■ **OBJECTIVE**:
Copy out the items from the line with "Open the 20" to the line with "[x=14, y=49]", both included, with no changes.

Start of DATASET

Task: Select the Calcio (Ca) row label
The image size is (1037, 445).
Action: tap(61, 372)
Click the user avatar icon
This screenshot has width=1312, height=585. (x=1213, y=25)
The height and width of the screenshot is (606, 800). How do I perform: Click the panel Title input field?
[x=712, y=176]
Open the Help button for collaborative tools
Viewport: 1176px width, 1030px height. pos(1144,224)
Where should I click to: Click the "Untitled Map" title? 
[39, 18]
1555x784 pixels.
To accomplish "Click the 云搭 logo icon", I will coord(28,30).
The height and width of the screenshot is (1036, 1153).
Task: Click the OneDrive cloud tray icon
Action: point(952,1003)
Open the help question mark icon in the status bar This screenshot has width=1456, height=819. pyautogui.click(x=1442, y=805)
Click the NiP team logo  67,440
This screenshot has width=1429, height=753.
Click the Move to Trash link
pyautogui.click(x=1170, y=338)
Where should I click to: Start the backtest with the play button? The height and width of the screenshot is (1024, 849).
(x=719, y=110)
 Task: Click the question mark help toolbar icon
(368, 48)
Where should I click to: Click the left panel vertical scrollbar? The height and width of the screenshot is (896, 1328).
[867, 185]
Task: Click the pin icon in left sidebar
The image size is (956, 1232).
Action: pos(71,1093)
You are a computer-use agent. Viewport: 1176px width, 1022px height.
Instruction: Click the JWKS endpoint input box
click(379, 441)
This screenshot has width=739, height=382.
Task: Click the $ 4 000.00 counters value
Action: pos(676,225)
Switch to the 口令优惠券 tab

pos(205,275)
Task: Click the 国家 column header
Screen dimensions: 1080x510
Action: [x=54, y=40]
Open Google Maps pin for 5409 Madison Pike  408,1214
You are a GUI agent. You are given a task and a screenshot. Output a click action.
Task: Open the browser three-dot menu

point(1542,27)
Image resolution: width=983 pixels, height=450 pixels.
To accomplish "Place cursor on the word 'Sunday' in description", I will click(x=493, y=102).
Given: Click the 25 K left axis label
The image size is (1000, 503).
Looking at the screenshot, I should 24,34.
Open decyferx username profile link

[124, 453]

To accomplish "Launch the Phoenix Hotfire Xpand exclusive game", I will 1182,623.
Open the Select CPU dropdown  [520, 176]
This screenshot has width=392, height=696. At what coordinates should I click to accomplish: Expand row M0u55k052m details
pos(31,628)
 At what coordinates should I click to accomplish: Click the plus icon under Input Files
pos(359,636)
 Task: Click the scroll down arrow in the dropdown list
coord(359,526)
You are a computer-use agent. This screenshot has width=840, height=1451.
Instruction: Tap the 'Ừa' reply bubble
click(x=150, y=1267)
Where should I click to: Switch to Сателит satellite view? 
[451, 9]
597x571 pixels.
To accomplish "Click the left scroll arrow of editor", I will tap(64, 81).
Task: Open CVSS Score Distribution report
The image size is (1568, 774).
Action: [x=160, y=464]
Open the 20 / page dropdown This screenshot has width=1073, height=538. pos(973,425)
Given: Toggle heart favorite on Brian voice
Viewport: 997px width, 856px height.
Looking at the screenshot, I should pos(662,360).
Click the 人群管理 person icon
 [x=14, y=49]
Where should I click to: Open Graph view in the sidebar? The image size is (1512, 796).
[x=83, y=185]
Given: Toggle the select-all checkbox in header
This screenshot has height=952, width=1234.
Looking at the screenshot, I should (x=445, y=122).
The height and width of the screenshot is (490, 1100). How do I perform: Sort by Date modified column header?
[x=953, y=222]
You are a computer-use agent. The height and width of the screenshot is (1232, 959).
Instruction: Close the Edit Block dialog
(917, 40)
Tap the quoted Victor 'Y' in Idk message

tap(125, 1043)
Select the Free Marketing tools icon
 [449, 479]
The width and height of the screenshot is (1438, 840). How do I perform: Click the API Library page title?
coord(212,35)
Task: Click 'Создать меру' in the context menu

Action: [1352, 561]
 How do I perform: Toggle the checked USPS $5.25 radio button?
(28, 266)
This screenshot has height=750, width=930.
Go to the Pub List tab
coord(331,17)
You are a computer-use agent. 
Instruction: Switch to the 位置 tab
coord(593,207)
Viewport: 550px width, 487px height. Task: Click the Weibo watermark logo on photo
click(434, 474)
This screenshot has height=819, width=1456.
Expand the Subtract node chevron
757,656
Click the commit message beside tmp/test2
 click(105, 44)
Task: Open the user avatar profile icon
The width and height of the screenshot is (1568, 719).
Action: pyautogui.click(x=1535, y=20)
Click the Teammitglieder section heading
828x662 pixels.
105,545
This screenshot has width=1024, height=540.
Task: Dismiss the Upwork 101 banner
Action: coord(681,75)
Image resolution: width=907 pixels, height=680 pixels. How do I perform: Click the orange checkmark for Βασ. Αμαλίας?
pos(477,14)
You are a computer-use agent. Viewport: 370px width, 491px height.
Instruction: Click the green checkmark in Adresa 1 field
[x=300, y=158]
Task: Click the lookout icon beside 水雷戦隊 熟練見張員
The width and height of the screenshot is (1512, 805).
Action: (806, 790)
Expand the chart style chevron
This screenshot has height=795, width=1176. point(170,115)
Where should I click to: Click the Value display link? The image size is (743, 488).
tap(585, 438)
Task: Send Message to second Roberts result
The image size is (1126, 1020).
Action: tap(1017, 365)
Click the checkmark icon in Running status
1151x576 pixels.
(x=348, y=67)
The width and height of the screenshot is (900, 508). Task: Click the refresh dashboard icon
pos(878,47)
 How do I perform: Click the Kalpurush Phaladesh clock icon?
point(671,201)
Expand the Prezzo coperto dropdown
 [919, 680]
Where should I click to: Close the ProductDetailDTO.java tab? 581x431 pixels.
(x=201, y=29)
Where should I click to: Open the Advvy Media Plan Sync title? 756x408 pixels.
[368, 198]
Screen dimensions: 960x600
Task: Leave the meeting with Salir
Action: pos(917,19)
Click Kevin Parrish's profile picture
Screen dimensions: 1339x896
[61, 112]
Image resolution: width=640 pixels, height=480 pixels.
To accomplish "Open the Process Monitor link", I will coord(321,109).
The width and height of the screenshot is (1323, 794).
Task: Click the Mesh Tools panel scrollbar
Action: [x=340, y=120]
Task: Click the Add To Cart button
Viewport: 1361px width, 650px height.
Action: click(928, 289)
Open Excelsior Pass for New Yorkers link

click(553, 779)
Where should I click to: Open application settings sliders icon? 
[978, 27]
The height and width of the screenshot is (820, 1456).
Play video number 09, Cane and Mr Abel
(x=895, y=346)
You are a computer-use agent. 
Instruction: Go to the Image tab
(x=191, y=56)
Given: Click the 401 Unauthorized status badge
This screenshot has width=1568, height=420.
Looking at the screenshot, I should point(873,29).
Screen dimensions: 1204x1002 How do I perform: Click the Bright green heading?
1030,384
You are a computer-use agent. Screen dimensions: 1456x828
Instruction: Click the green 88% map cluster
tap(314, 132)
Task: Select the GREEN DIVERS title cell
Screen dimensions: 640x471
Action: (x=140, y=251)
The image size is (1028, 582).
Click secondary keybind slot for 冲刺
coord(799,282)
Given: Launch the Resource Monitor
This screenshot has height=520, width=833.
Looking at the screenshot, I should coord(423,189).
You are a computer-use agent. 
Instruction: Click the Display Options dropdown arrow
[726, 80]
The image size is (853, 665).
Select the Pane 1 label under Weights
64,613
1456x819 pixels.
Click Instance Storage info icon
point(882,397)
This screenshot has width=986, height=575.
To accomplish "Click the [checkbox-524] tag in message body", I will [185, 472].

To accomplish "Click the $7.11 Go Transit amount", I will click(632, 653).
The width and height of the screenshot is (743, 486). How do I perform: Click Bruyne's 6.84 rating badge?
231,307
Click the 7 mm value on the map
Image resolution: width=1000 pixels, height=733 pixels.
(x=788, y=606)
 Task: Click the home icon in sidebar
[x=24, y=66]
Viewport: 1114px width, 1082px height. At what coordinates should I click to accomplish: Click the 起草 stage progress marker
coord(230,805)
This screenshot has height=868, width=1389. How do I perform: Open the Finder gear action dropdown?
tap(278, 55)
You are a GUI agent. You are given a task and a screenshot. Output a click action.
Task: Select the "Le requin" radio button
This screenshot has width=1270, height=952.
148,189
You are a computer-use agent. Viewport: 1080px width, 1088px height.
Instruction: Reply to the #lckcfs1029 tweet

End of DATASET

■ **FINAL RESULT**:
Open the 20 / page dropdown This screenshot has width=1073, height=538. pos(973,425)
Given: Toggle heart favorite on Brian voice
Viewport: 997px width, 856px height.
Looking at the screenshot, I should pos(662,360).
Click the 人群管理 person icon
 [x=14, y=49]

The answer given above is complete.